Clallam County Prosecuting Attorney Mark Nichols said on Dec. 3 that his office received a copy of the pleading shortly before the Thanksgiving holiday weekend and conferred Monday with Payne, who agreed to give the county more time to answer the complaint.

Payne could not be reached for comment.

Clallam County commissioners met at 1 p.m. on Dec. 3in executive session to discuss the lawsuit.

Board Chair Mark Ozias said he was not aware of the filing until a reporter called him last week to ask if the executive session would be followed by board action. None was taken.

“I’ll let the legal proceedings unfold before weighing in,” Ozias said on Dec. 3.

The injunction request is the second challenge to the health order, but the first in a court of law.

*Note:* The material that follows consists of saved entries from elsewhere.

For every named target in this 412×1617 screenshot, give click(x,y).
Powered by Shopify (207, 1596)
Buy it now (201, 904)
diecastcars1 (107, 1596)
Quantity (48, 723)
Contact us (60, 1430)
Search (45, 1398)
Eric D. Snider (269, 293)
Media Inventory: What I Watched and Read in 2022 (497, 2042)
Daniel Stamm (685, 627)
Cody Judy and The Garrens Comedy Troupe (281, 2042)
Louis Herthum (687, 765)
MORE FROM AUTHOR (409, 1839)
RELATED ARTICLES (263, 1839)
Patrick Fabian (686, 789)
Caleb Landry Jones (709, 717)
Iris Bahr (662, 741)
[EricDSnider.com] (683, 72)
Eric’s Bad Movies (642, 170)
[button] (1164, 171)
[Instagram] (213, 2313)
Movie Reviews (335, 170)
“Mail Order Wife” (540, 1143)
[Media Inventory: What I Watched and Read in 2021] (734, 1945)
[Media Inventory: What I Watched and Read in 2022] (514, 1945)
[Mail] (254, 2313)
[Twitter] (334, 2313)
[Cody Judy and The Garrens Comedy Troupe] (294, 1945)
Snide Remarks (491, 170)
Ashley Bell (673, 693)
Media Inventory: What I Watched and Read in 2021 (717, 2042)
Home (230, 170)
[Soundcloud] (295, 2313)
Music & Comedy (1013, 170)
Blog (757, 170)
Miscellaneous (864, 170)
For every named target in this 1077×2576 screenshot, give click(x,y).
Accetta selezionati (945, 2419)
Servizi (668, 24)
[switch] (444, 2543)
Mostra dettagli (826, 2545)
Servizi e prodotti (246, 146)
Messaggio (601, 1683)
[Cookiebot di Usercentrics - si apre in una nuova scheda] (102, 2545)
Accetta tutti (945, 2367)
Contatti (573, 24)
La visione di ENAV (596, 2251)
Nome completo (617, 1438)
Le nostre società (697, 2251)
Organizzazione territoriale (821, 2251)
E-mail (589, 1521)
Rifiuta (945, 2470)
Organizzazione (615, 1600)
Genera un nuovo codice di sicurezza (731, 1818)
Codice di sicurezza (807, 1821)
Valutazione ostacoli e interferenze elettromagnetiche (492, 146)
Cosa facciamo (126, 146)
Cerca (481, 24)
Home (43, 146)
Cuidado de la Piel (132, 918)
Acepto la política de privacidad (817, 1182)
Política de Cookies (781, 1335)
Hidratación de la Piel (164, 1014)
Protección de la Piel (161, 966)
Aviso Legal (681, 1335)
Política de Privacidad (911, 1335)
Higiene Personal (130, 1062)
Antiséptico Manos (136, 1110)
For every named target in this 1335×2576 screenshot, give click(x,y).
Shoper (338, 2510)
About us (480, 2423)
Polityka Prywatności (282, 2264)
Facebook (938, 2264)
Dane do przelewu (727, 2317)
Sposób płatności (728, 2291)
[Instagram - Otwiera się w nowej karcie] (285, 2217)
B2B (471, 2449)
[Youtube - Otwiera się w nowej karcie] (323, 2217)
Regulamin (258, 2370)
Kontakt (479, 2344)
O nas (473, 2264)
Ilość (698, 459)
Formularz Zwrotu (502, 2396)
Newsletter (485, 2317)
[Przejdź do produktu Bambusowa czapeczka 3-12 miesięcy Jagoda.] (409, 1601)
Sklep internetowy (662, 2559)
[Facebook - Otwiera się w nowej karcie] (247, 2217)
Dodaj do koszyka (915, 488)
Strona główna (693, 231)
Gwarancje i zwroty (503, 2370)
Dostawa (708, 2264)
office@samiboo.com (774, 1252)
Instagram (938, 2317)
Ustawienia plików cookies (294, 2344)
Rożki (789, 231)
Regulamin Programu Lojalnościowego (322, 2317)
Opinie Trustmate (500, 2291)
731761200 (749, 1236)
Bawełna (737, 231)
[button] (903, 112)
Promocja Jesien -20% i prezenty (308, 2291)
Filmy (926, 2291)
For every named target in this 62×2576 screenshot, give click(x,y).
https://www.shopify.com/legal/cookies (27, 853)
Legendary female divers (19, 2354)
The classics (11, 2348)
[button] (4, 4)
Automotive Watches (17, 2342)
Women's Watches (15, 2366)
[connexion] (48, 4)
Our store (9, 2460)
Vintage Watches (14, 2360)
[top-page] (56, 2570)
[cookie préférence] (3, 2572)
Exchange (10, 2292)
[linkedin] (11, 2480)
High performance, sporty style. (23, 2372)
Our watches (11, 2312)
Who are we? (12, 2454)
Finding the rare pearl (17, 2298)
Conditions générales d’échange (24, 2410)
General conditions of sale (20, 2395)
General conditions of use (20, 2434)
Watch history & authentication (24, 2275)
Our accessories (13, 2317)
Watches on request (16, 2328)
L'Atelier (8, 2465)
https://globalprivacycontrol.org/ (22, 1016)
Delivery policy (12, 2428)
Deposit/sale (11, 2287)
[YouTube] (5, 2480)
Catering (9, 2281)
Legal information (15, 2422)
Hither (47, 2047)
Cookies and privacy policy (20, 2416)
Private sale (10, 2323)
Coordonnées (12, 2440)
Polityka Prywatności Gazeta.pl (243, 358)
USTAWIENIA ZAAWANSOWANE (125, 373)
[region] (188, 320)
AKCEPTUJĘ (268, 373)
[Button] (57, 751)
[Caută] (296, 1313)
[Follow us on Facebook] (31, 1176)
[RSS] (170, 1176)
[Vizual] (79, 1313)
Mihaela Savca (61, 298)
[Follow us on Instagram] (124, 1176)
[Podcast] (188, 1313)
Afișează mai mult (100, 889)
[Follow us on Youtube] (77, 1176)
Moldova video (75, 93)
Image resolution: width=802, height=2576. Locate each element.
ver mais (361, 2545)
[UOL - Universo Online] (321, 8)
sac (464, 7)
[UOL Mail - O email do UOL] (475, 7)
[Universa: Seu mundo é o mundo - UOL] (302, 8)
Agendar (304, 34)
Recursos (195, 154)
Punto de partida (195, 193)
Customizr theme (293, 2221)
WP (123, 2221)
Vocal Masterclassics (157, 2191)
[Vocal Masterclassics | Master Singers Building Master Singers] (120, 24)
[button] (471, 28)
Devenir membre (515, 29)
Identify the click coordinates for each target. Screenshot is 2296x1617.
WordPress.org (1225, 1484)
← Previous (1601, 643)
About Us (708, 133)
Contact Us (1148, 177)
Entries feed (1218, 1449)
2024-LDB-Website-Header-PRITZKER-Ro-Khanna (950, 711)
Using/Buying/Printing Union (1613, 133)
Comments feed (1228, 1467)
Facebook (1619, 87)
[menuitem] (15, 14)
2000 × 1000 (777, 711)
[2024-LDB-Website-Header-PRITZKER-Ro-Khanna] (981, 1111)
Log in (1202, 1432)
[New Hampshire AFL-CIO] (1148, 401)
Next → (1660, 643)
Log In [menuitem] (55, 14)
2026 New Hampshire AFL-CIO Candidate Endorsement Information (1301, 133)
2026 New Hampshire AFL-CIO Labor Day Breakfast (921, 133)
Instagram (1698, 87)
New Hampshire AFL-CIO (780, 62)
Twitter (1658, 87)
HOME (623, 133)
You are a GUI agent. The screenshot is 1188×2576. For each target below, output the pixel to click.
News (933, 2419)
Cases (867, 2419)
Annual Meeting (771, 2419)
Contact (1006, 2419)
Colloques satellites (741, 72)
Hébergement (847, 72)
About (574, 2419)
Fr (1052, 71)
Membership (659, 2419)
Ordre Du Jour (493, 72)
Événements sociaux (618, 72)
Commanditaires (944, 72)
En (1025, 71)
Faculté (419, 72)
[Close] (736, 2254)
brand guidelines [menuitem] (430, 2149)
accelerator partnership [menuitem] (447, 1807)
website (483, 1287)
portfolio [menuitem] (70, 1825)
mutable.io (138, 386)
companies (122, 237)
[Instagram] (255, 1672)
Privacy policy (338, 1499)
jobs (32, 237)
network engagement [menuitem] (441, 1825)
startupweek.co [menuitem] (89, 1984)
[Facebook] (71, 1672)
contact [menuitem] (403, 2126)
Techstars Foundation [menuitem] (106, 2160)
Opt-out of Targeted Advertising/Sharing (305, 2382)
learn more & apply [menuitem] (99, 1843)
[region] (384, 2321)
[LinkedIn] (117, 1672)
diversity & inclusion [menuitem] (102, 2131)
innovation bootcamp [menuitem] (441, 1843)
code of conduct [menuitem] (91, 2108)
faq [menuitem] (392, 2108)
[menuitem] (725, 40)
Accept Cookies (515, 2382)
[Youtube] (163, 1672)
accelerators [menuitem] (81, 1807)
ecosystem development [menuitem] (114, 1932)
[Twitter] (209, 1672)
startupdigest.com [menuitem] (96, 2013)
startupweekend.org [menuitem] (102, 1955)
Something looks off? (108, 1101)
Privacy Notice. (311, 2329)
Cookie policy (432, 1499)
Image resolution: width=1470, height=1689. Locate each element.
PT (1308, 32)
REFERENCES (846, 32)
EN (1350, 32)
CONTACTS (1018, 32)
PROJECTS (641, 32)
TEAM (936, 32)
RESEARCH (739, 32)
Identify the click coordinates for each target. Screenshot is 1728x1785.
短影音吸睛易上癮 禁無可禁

The mandate was upheld Oct. 13 by the state Board of Health following a complaint alleging Berry overreached her authority by not having the county Board of Health vote on the action.

Under state law, county health officers can “take such action as is necessary to maintain health and sanitation supervision over the territory within his or her jurisdiction.”

Under state administrative code provisions for establishing quarantine and isolation measures, a health officer can invoke “the powers of police officers, sheriffs, constables” to “immediately” enforce orders “to effectuate the purposes of this section.”

Case law supports the use of police powers to further the preservation of public health, according to the Sept. 2 order, and the state administrative code says health officer can “when necessary” institute disease control measures “he or she deems necessary.”

The Nov. 24 complaint says the mandate has caused “irreparable damage and economic harm” to the restaurants.

The owners are asking Barnhart to rule that Berry’s order is invalid, prohibit the county from enforcing it and award attorney fees.